Having A Lack of Desire
Everyone has had the experience of starting something new for the all the wrong reasons. When you start new job, new sport, or just a new activity, we may find out later that it may not be something that wasn’t that important to us.
Why is it that we tend to start many of the activities we think we would enjoy doing, only to abandon them later on?
The answer to this usually lies with the problems with staying motivated, rather than getting motivated. It’s easy to get motivated for a short period of time, but endurance is another story.
The difference between these two types of motivation is called intrinsic and extrinsic motivation, and it plays a big part in how long we persist with tasks.
How to Know You’re Not Motivated
A local high school football player in a highly competitive school district one day has to decide whether to stay in the school he’s currently in or transfer to the larger school across town that’s often scouted by Division I college recruiters.
He may be extrinsically motivated because of the potential to be selected for the more competitive and prominent school.
If he was intrinsically motivated he would probably stay at the school he’s currently at, to work on his skills and improve his craft to get recognized through his own hard work.
Extrinsic and intrinsic motivation are both important because they both help us make decisions to choose things that we like to do and stay persistent with them.
For example, if you wanted to try figure skating, it may be because you wanted something that would help you bond with your kids, but you may later realize that skating gives you a sense of calm that you have never gotten at home.
You typically start extrinsically motivated by something until you later find a reason to become intrinsically motivated.
So when you suddenly find that you’re not excited to go to the gym anymore, it’s probably because you ran out of reasons to keep going.
How to Keep Motivation Going
Most people don’t know that chasing things that are superficial only drains the passion and excitement that we start with.
You may like to get behind the wheel of your car and drive around town everywhere when you like, but you may hate it if you had to make a living at it.
While extrinsic rewards sound great at first, they often ruin the values you started with and force you to compromise yourself.

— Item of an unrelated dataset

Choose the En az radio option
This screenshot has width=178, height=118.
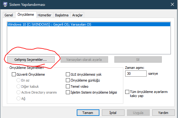click(18, 80)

Many famous athletes struggle dealing with the love of their sport the pressure from highly lucrative sponsors and coaching staff. For this reason alone, it’s very important to have a solid foundation of intrinsic motivation setup to go through the tough times.
Extrinsic motivation in bodybuilding is the 6 pack abs video posted on television and magazines, or the bikini model next to a hot car. Intrinsic motivation in bodybuilding comes from the physical results you get or what you see on paper.
- To motivate yourself to keep going, use a journal or a log to track what progress you’ve made on any exercise that you’re working on. When you actually see progress visually in front of you, rather than just made up somewhere figuratively in your mind, you more likely to stick with something longer.
- The next thing you need to do is think of all the reasons you wanted to work out in the first place. Writing this down can keep yourself accountable when you forget why you started this crazy fitness journey.
- The last thing you want to do is avoid outside influences from people who won’t be that supportive of what you’re doing, because they always show up. Just expect it, but take it with a grain of salt as you know you’re doing the right thing.
The Wrap Up
Motivation can be either intrinsic or extrinsic, and plays a big part of how we make decisions. The choices you make should be extrinsic but should have some kind of value to you internally otherwise you’ll be wasting your time. The reasons why you wanted start is what will keep you going.